USC quarterback Caleb Williams won the Heisman Trophy the other night, which was not surprising because Caleb Williams is a ridiculous talent who in his best moments does the sort of Patrick Mahomes things of which only Patrick Mahomes used to be capable.
The guy can flat play. And because he's too young yet to declare for the NFL draft, there's an excellent chance he could be the first player since Archie Griffin almost 50 years ago to win back-to-back Heismans.
For this, some people say, he has his head coach Lincoln Riley to thank.
The Blob's take is that a guy with Williams skill set could have James Whitcomb Riley as a head coach and still be who he is.
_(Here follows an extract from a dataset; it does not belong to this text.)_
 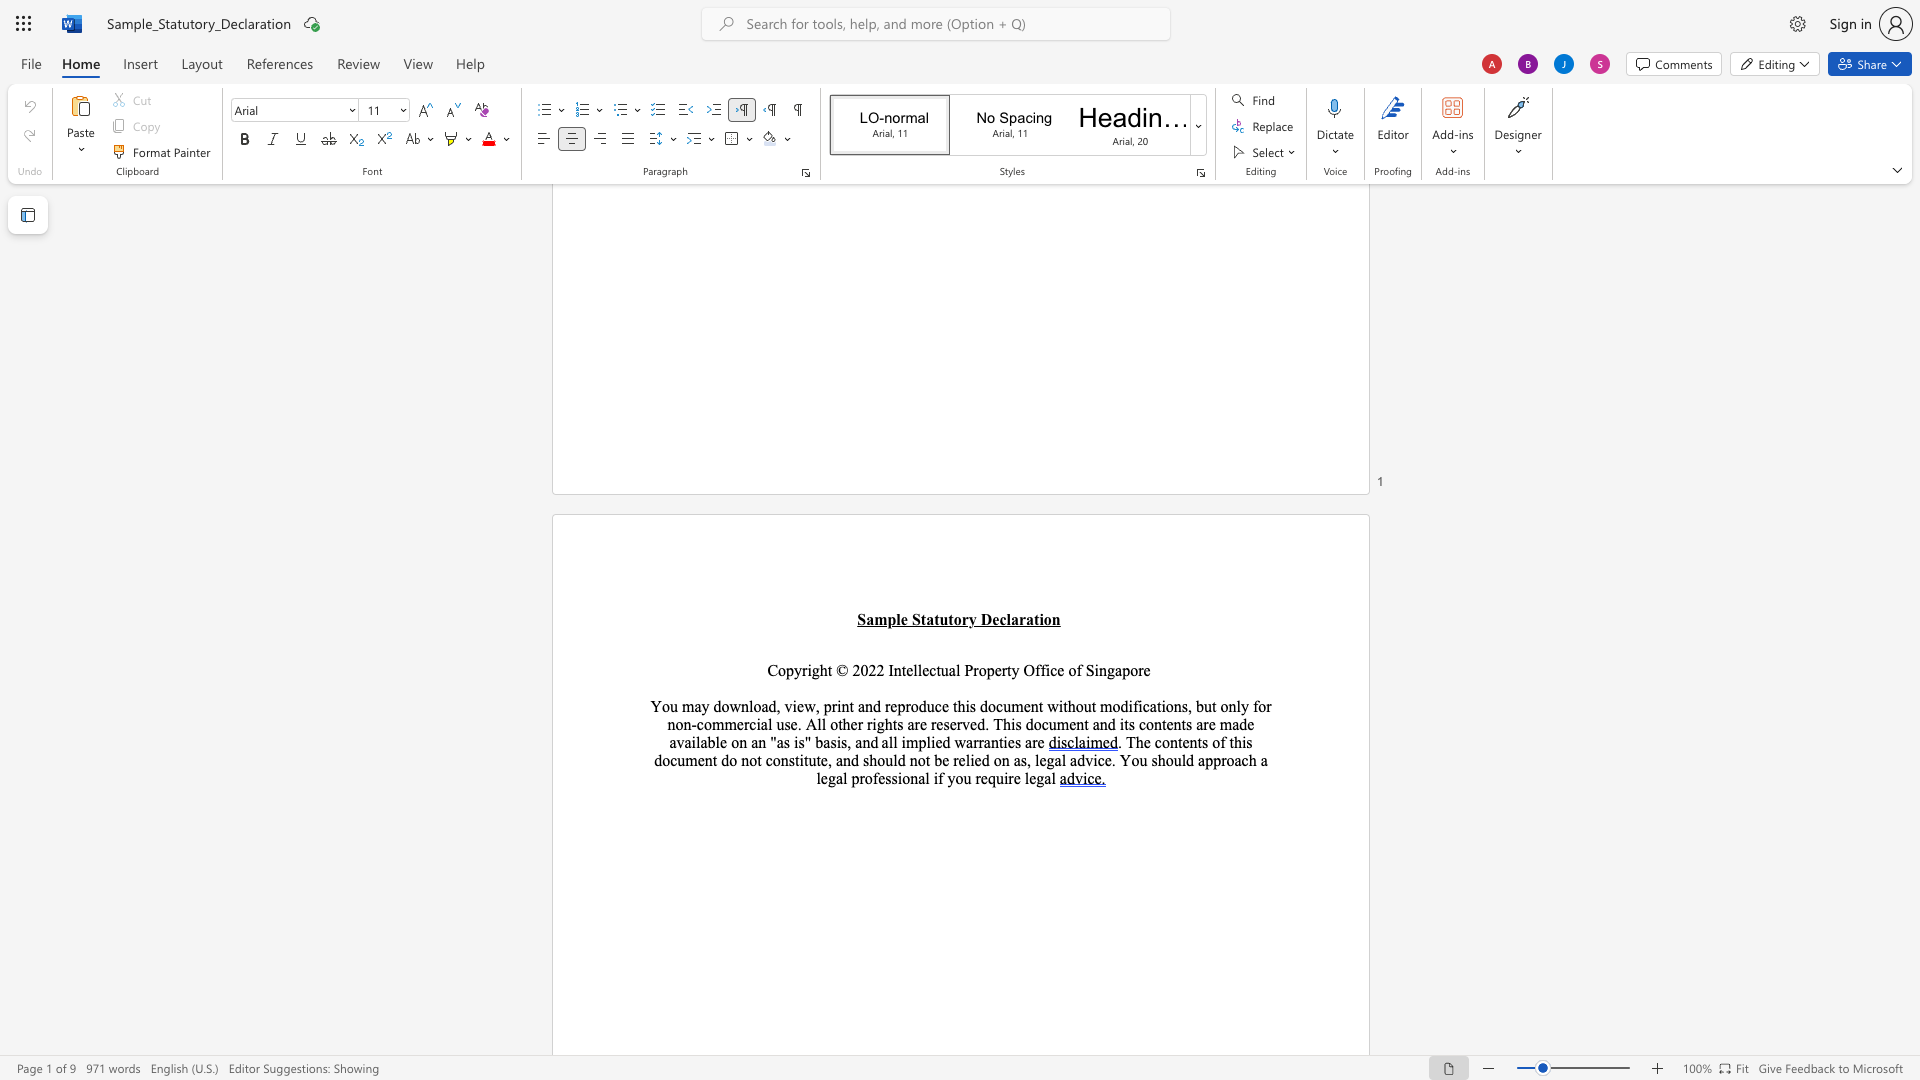 I want to click on the 2th character "f" in the text, so click(x=1042, y=670).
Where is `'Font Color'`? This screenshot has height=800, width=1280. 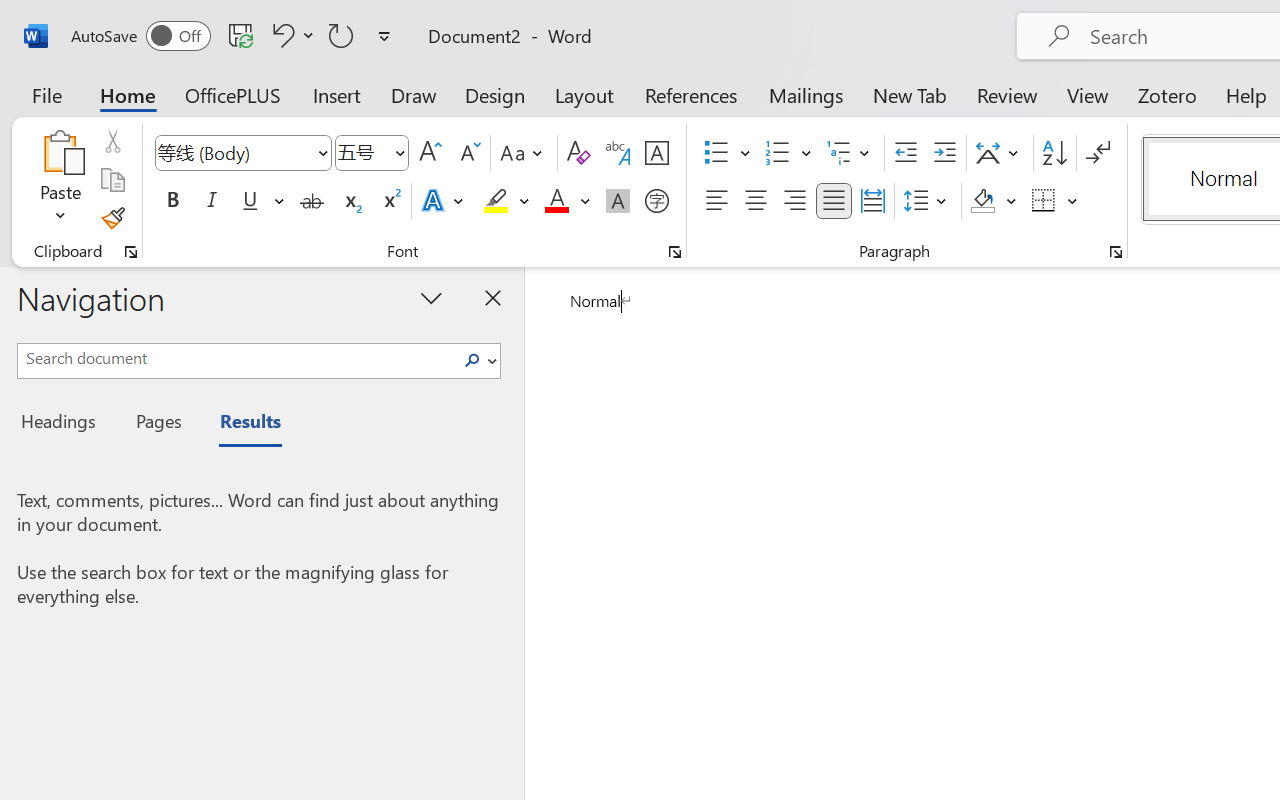
'Font Color' is located at coordinates (566, 201).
What sent me down this path was reading (or hearing) somewhere that Williams is the third Heisman quarterback Riley has coached in six years as a head coach, implying he's some sort of quarterback whisperer/sorcerer. This might be true, but it should be noted that, as head coach at two elite schools (Oklahoma and USC), he hasn't exactly been coaching Nathan Peterman.
His first Heisman winner was Baker Mayfield, who landed at Oklahoma a fully formed talent after becoming the first freshman walk-on in history to start his first game at Texas Tech. He went on to become the Big 12 Offensive Freshman of the Year.
After which he transferred to OU, where three seasons later he won the Heisman.
A year later Kyler Murray made it two Heismans in a row for OU, again without much surprise. Murray, after all, was a generational multi-sport talent who likely would have been a major-league baseball player had he not chosen football.
So, again, a guy who would have flourished with anyone's tutelage. As is Williams -- an instant sensation as a freshman at OU when he took the starting job from Spencer Rattler, a preseason Heisman favorite.
Now, this is not to say Lincoln Riley isn't a superb college football coach. He is. This season he took over a bag of hammers at USC and turned them into, well, USC again. The Trojans finished 11-2 after going 4-8 last year with roughly the same bunch of goobers.
So, the man can coach. But when you have a Caleb Williams, how much do you really have to, at least where the quarterback position is concerned?
Nature vs. nurture: The endless chicken-or-egg debate.